Passage:
Loan Repayment created its repost and submitted it inline inside the
repayment background job, holding locks for the full repost and timing out on
the Loan Repayment Repost Detail insert. Enqueue the repost as its own
per-loan deduplicated background job instead.

Also cache Loan Product and Company master reads with get_cached_value in the
repayment, write off and loan paths to cut repeated per-transaction lookups.
Mutable reads such as Loan status are left as live reads.

(cherry picked from commit 34912b1)

# Conflicts:
#	lending/loan_management/doctype/loan/loan.py
Skip the per-document realtime publish (doc_update/list_update) during a bulk
repost, where no UI is watching, by setting flags.notify_update = False on the
accrual and demand documents created and cancelled under frappe.flags.on_repost.

Records provided:
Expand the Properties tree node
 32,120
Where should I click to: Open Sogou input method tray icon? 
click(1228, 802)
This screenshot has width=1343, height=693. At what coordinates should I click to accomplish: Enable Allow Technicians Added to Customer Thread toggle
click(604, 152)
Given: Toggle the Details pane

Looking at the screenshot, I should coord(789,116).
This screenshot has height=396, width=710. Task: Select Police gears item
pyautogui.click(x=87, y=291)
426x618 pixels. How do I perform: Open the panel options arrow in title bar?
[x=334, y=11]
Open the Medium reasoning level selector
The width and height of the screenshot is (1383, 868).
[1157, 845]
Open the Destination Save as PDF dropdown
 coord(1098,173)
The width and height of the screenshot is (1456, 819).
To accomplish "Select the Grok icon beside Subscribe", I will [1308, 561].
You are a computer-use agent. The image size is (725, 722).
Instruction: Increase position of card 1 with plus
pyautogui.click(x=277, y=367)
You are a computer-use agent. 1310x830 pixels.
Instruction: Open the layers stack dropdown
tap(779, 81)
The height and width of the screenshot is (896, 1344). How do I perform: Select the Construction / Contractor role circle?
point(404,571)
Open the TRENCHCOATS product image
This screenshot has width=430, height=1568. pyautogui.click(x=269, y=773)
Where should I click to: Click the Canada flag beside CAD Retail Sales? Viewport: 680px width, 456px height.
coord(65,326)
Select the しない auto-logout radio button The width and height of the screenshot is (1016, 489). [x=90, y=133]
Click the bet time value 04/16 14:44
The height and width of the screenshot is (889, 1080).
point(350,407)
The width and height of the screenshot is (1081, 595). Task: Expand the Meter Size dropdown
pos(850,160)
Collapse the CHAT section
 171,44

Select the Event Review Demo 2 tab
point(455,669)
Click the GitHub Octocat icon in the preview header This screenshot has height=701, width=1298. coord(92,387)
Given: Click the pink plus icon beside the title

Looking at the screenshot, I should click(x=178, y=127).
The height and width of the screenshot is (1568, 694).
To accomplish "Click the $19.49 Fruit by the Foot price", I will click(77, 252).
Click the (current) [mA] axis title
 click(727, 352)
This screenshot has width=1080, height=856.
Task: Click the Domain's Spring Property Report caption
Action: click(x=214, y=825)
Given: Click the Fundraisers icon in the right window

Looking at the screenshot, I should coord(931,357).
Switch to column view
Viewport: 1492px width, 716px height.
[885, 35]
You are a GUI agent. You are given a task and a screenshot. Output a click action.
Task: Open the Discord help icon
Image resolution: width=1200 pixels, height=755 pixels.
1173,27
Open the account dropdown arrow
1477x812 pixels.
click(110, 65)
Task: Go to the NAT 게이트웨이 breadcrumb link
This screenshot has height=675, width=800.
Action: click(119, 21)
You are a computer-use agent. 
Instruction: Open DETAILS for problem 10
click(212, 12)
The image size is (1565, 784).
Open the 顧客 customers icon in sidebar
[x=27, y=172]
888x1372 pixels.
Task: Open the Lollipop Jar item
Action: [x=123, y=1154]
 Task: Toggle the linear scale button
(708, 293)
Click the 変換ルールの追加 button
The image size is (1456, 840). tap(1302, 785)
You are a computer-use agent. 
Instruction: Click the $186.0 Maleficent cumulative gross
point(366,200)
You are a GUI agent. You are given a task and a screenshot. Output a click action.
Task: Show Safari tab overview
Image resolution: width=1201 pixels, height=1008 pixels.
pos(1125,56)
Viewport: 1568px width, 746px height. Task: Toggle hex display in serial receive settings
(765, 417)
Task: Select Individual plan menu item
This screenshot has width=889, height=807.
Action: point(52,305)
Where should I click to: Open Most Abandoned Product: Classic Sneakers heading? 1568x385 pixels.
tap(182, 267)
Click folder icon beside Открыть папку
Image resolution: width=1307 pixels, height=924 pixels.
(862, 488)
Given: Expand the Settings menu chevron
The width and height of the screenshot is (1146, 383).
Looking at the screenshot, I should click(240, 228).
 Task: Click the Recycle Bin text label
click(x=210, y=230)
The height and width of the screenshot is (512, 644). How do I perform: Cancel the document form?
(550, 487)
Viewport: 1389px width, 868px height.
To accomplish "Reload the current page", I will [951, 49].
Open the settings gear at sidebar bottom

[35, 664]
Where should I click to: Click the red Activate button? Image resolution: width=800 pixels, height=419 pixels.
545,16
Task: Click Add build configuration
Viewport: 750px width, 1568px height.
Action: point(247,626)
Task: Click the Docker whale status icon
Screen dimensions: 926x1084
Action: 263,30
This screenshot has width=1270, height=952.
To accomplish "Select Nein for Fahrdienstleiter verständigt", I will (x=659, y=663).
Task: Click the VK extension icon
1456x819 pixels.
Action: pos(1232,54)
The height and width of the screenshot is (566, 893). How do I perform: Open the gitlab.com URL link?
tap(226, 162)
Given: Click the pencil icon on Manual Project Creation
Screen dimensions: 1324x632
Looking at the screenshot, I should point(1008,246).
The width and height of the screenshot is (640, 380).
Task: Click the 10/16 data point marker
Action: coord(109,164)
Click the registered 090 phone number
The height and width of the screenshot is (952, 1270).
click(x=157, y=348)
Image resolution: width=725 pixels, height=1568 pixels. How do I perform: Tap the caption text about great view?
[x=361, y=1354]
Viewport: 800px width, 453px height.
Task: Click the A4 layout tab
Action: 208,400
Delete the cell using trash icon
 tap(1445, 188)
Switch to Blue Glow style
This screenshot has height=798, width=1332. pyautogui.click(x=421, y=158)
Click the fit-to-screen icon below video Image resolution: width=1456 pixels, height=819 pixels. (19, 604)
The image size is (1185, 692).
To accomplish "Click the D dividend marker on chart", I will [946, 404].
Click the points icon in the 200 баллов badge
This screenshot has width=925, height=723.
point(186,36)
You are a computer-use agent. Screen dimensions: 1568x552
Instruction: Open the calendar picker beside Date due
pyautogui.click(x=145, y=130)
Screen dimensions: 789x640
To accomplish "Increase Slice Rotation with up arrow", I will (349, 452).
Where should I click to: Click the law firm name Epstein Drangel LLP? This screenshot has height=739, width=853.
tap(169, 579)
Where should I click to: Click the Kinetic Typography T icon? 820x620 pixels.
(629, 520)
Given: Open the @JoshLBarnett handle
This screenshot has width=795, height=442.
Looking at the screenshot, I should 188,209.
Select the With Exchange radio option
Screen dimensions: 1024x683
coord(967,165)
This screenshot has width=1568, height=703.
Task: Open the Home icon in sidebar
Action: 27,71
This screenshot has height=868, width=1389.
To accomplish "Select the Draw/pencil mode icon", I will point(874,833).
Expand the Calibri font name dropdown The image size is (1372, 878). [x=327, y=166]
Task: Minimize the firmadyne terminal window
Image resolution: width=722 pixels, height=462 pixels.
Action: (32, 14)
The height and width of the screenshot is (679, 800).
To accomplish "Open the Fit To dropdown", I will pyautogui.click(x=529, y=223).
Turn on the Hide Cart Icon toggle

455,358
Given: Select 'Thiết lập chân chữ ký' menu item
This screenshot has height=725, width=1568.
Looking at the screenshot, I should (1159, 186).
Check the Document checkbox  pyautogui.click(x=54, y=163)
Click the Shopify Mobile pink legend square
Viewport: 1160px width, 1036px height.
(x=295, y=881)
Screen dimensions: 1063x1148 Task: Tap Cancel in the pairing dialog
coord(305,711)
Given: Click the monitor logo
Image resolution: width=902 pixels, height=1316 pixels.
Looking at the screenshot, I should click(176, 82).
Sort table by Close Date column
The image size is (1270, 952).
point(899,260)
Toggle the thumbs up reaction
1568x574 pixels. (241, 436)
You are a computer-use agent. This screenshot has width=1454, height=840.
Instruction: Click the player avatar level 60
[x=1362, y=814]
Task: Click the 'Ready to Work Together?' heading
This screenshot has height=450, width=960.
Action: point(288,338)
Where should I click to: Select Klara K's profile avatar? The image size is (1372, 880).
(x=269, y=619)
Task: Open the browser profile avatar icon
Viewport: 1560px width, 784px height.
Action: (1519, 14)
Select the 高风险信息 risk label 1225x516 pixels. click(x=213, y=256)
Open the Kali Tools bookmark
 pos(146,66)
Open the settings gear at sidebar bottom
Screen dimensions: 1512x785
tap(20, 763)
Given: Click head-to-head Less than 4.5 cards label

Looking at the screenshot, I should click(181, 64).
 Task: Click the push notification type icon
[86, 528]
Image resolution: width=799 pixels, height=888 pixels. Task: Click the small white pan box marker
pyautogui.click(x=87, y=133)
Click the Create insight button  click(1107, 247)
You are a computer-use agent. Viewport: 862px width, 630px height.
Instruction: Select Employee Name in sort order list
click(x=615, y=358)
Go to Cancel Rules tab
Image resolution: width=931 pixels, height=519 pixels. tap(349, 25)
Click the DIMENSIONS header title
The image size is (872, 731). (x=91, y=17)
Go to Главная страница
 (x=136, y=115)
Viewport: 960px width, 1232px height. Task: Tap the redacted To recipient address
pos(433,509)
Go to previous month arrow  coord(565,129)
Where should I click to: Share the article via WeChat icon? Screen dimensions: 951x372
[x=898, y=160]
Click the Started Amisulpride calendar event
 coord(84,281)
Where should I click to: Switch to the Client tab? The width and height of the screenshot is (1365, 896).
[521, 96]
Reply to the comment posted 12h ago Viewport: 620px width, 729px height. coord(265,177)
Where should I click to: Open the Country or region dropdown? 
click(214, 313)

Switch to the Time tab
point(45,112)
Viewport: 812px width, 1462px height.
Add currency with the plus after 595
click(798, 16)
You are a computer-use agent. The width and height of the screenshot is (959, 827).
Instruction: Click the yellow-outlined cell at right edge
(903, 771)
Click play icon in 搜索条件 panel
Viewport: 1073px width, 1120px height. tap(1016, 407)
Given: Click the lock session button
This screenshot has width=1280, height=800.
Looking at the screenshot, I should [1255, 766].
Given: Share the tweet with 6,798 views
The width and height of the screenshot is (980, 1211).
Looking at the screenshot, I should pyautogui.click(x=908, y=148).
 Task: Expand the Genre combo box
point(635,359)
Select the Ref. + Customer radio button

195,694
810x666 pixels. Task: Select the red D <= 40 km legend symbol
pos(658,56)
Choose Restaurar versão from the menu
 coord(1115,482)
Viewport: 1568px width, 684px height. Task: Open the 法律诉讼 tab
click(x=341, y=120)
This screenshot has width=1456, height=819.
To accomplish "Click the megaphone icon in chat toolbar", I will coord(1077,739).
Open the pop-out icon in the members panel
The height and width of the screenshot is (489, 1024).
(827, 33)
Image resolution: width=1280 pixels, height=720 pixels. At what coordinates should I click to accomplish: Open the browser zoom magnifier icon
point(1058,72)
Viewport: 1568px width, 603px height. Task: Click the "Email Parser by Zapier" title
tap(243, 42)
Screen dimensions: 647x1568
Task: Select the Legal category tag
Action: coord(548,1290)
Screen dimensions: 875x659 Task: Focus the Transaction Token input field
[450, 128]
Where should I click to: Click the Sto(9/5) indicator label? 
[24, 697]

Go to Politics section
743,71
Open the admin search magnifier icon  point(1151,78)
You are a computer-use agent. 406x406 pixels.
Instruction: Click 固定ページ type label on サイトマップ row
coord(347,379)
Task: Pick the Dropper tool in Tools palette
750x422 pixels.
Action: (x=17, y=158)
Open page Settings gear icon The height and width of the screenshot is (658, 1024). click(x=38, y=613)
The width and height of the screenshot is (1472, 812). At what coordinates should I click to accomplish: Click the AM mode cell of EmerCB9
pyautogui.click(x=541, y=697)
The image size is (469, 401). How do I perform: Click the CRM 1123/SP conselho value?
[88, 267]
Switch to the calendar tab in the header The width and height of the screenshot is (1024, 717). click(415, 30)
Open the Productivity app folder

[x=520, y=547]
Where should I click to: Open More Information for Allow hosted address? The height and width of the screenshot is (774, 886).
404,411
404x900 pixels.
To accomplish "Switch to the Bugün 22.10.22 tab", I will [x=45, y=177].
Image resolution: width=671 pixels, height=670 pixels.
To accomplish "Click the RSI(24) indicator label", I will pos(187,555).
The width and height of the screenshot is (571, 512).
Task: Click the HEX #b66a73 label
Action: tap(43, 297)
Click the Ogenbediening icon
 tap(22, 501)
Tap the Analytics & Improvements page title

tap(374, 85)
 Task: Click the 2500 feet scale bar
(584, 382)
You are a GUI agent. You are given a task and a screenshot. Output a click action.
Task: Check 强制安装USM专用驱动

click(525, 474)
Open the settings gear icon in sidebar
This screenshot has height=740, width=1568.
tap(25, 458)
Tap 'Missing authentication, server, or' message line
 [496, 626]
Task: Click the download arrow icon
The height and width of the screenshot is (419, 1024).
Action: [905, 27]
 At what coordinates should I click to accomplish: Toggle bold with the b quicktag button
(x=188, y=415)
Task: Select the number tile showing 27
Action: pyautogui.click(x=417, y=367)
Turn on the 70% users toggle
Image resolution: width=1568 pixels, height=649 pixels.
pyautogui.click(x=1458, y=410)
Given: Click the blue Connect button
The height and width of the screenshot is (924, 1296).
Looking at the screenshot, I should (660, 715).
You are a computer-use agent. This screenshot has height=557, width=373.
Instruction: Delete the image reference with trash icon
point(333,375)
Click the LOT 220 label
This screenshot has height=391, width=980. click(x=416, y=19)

Requirement 1: Arrange the rows from the start through the line containing "coord(65,326)" as a Markdown table with the columns No. and Line, one table row per line, with blank lines omitted.
Requirement 2: Pick up the commit message about loan repayment reposts where it stops, and continue it.
The loan repayment text and the rows have nothing to do with each other.

Exercise answer 1:
| No. | Line |
|---|---|
| 1 | Expand the Properties tree node |
| 2 |  32,120 |
| 3 | Where should I click to: Open Sogou input method tray icon?  |
| 4 | click(1228, 802) |
| 5 | This screenshot has width=1343, height=693. At what coordinates should I click to accomplish: Enable Allow Technicians Added to Customer Thread toggle |
| 6 | click(604, 152) |
| 7 | Given: Toggle the Details pane |
| 8 | Looking at the screenshot, I should coord(789,116). |
| 9 | This screenshot has height=396, width=710. Task: Select Police gears item |
| 10 | pyautogui.click(x=87, y=291) |
| 11 | 426x618 pixels. How do I perform: Open the panel options arrow in title bar? |
| 12 | [x=334, y=11] |
| 13 | Open the Medium reasoning level selector |
| 14 | The width and height of the screenshot is (1383, 868). |
| 15 | [1157, 845] |
| 16 | Open the Destination Save as PDF dropdown |
| 17 |  coord(1098,173) |
| 18 | The width and height of the screenshot is (1456, 819). |
| 19 | To accomplish "Select the Grok icon beside Subscribe", I will [1308, 561]. |
| 20 | You are a computer-use agent. The image size is (725, 722). |
| 21 | Instruction: Increase position of card 1 with plus |
| 22 | pyautogui.click(x=277, y=367) |
| 23 | You are a computer-use agent. 1310x830 pixels. |
| 24 | Instruction: Open the layers stack dropdown |
| 25 | tap(779, 81) |
| 26 | The height and width of the screenshot is (896, 1344). How do I perform: Select the Construction / Contractor role circle? |
| 27 | point(404,571) |
| 28 | Open the TRENCHCOATS product image |
| 29 | This screenshot has width=430, height=1568. pyautogui.click(x=269, y=773) |
| 30 | Where should I click to: Click the Canada flag beside CAD Retail Sales? Viewport: 680px width, 456px height. |
| 31 | coord(65,326) |

Exercise answer 2:
Batch-fetch data that was previously queried once per iteration: principal
outstanding for penal interest, Loan Demand details for charge waiver credit
notes, and Sales Invoice debit accounts for charge GL entries. The penal
interest batch fetch keeps get_value's creation-desc selection to stay
behaviour-compatible when duplicate cancelled and submitted demands exist.

Cache get_per_day_interest by calendar year inside the penal interest loop,
since its only date-dependent input is the year divisor.

(cherry picked from commit 0b1d38f)
The per-loan dedup job id dropped the enqueue for a second repost when two
repayments for the same loan were submitted back to back, leaving that repost
stuck in draft. Key the job id on the repost name instead, so every repost is
enqueued and processed. deduplicate is kept to guard against the same repost
being enqueued twice. Mark the repost Queued while it waits, matching the
existing long repost path.

(cherry picked from commit b81a93e)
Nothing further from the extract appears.